Results and Discussion
Docking Analysis
In preliminary experiments, docking to the rigid scFv structure yielded complexes that failed to remain stable during subsequent 10 ns MD simulations (Table S1 in Supplementary Material). The spontaneous dissociation of the complex during MD simulation suggested that the docking had failed to detect the correct, high affinity, pose (33). Upon inspection of the MD data, it was observed that light chain residue His49 (HisL49) forms a stacking interaction with heavy chain residue Trp100 (TrpH100), which occupies a large volume of the presumed binding site, potentially preventing deeper penetration of the ligand (Figure 1).

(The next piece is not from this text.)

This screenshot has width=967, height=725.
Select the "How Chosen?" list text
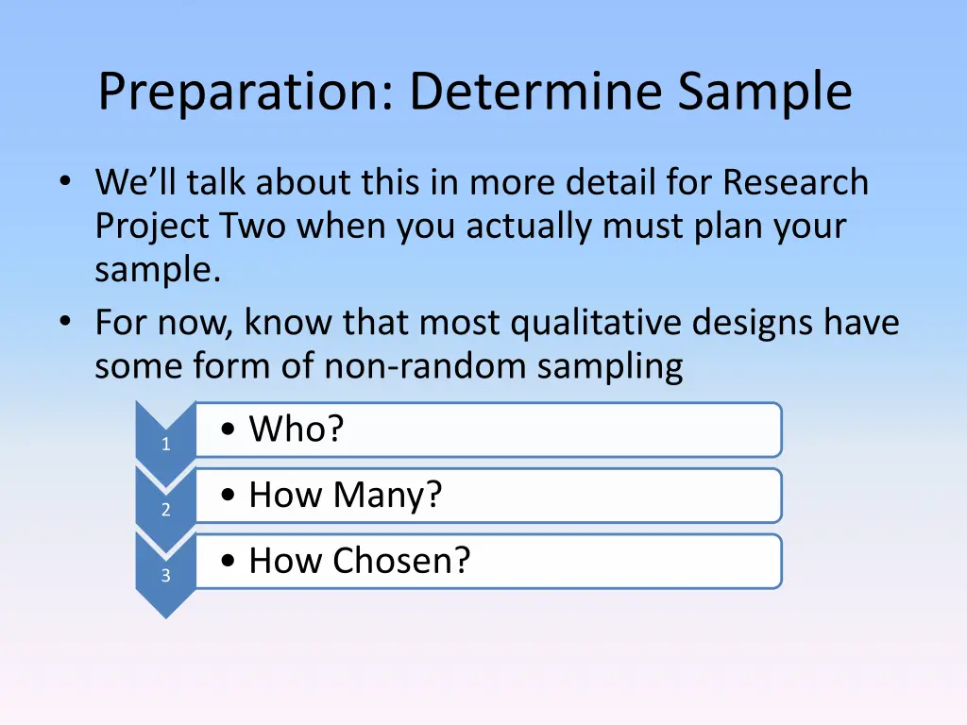coord(359,562)
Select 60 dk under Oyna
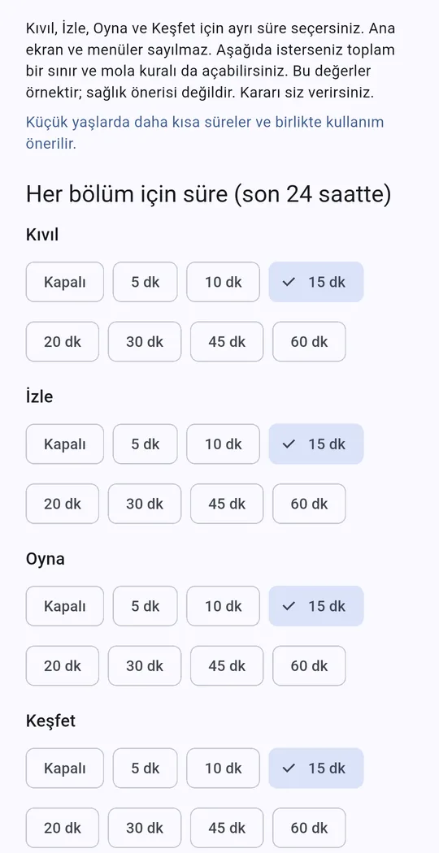Viewport: 439px width, 853px height. pos(309,666)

Figure 1. (A) Docked antigen A (green) from preliminary docking experiments with residues lining the binding pocket (shown in yellow). The antibody is shown in gray. (B) Residues lining the binding pocket before (yellow) and after (ice blue) the 50 ns MD simulation. Residues HisL49 and TrpH100 (shaded rings) form stacking interactions during the course of the simulation thereby causing the ligand to become unstable.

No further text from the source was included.